Furthermore, governments are increasingly interested in Open Badges actors able to use the tool to support vocational training policies. Pedagogues recommend promoting collective modes of learning, which favour learning methods based on questioning, inquiry and exploration. Did you know that the term “Open Badge” comes from the Open Source movement? The source code of software is freely accessible, modifiable and sharable. This plays a key role in building an open Internet, thus making education accessible to all. All institutions, organisations, companies and individuals who participate in free education – accessible to all on the Web – make up the domain of Open Education.

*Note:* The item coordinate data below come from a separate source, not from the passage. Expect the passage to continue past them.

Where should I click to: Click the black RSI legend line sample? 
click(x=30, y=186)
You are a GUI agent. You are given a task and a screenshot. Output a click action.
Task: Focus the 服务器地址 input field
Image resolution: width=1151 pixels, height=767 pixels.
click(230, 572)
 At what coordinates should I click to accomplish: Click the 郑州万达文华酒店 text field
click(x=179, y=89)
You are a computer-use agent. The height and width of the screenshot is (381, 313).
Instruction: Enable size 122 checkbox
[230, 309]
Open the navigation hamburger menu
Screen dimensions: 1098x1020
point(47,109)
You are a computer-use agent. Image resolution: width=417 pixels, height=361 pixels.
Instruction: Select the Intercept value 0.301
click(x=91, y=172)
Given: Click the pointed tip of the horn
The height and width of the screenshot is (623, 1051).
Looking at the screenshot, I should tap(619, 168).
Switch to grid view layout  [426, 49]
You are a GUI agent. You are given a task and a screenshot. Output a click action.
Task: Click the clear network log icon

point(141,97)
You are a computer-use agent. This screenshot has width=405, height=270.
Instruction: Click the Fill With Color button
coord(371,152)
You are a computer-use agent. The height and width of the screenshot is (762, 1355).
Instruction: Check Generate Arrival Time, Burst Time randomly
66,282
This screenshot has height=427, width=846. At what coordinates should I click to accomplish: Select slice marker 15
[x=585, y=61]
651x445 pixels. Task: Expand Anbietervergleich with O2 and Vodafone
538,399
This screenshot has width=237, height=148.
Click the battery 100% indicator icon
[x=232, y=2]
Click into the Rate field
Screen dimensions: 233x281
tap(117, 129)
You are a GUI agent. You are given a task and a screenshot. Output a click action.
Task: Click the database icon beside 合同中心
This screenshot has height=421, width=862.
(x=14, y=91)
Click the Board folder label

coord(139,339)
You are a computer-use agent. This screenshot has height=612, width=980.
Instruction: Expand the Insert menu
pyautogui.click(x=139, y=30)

Open badge, Open Education and “Knowledge Trees”
The Open Badge is part of the wider open education movement, as well as blockchain for education. This learning format can be compared to “Knowledge Trees”, a body of knowledge and skills guaranteed by digital certifications. The term Knowledge Tree was coined by French philosopher Michel Serres in the 1990s. He stated that in order to build a Knowledge Tree, one must first collectively outline the intended objective. Then come the stages of training co-construction and parameter setting. The collective aspect of Knowledge Trees is their strength, because it implies frequent parameter updates, i.e. a progressive co-construction of the rules. Similarly, the Open Badge is co-created collectively by employees and experts responsible for its design. It can evolve and be updated based on user feedback, which further contributes to the certification’s durability.